Another terminating cold rolling mill is indicated at 32. Such a cold rolling mill according to an embodiment of the present invention includes a rolling mill of four heights, that is, rolling mills having a pair of rolls and support rolls above and below the working roll, and in the form of stainless steel (austenitic or ferritic, ferritic steels are generally used). Rolling to decrease to a greater extent than austenitic steel). Optionally, the finishing cold rolling mill may comprise a rolling mill of two heights intended only for temper rolling. Sixth multi-roll S machine 33, upright machine 32, drying apparatus 36 before the strip 5 ′ ″ is wound to the coiler 32 to form coil 40 on coiler 38. ), A seventh S machine 36, and an edge cutting device 37. An additional coiler is designated 38A.

According to various aspects of the invention, the stainless steel strip passes once or twice through mill line b. This is described in detail with reference to FIG. 2, in which the most basic apparatus is shown, and other parts such as welders, S machines, deflecting and guide rollers, loopers and the like have been omitted to make the principles of the present invention more clear. . Reference numerals in parentheses indicate the strip material to be processed when the material passes through the mill line b for 2 seconds.

Rolling in mill line (b) is initiated by unscrewing the hot rolled or cast strip 5 of stainless steel from the coils 4, 4 ′, which are strip materials. The strip has a dark oxide thin film produced in the previous step of part (a). These strips are cold rolled to have a total thickness of at least 10% and up to 75%, preferably 20 to 50, in one, two, or all three of the mills 11, 12, 13 in the initial cold rolled section 10. Cold rolled to reduce area to% range. The relatively thin and dark oxide layer on the strip surface obtained in the quench after hot rolling or casting is ductile and does not separate through cold rolling operations in the initial cold rolling section 10 and does not loosen from the substrate, ie the metal surface. However, cracks, ie scales on steel strip crackles, are formed on the oxide layer. This is of fundamental importance for continuous cleaning, acceleration efficiency and, in turn, for the attainment of fine surfaces of the final product.
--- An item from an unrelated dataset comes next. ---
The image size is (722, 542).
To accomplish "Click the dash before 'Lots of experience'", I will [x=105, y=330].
The cold rolled strip 5 'in the annealing furnace 18 is annealed through heating for a long time during which the strip is heated to recrystallize to a temperature in the range from 1050 to 1200 ° C. As mentioned above, the furnace contains up to 10% by volume of oxygen, preferably up to 6% by volume of oxygen, but at the same time also contains a low content of nitrogen. More specifically, the atmosphere of the furnace comprises substantially carbon dioxide and steam due to the fact that the furnace is heated by a burner that is burned by a gas comprising at least 85 vol% oxygen and up to 10 vol% nitrogen and consumes liquid or gaseous fuel. do. In this atmosphere in the furnace 18, exposed through the gaps in the oxide, the surface of the steel strip formed through the initial cold rolling section 10 is oxidized to an insignificant degree, which is desirable for continuous processing.

In the cooling chamber 20 the strip 5 ′ is cooled to below 100 ° C. before being gently shot blasted in the shot blast section 22, which is the first measurement for removal of oxide overscale from the strip surface. More specifically, the loosely laid oxide is removed through shot blasting so as not to damage continuous descaling through the accumulated oxide.
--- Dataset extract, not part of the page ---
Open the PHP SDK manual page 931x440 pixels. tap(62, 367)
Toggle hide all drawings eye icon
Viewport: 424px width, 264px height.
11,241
The strip is passed and drawn in descaler 24 between the plurality of rolls under repeated bending, so that the oxide is broken as another ready measurement before cleaning in the cleaning apparatus 26, 27, and the oxide scale is completely removed. .
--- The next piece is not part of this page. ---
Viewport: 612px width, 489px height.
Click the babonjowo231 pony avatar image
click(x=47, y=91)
The cleaned strips 5 "are therefore cold rolled in an additional terminating cold rolling mill 32 and dimensioned to further reduce the thickness by 20%. Preferably in the finishing cold rolling mill 32 The dimension reduction of the strip is at least 2% and normally at most 15%, suitably at least 8% and up to 12%. The strip 5 '"is wound to form a strip coil 40. As shown in FIG.

According to one aspect of the invention the strip is passed once more through the mill line b in the same direction as the first pass. The product obtained according to another aspect of the invention may be a final product.

Among the others according to the first aspect according to the invention, the strip coil 40, which depends on the production logistic plan in the factory, is transferred to the decoiler 6 at an initial position of the mill line after a certain time, and the strip 5 '"Is released again for the second pass of the strip through the mill line b. During the first pass the strip is rolled in one or two of the mills 11 to 13 in the initial cold rolling section 10, This time it is rolled in two or three of the rolling mills 11 to 13 to achieve essentially the dimensions of the desired final strip, The total thickness reduction in the rolling mill section 10 upon the second pass of the strip Depending on the dimension and totaling at least 60% to 20% and preferably at least 30% After passing through the cold rolling section 10 for 2 seconds, the cold rolling of the strip marked 5IV is finished. Annealing strip Passing through the furnace 18, the cooling chambers 19 and 20 and the wash sections 26 and 27. However, this time, in the shot blasting apparatus 22 or descaler 24 according to the present invention. However, according to another aspect of the present invention, during the second pass through the mill line processed in descaler 24, the purpose of this case is to increase the yield strength of the strip through cold drawing. In the end cold rolling mill 32 the strip is possibly rolled once more, but this time it is temper rolled to give the desired fine surface, reducing the thickness to 0.2 to 1.5%, preferably about 0.5%. Treatment is finished and the strip is rewound Optionally, instead of temper rolling, if the purpose is to have a very high yield strength, then when the strip is first rolled in the terminating cold rolling mill 32, Worked strip (Ⅴ) with reduced thickness is rolled.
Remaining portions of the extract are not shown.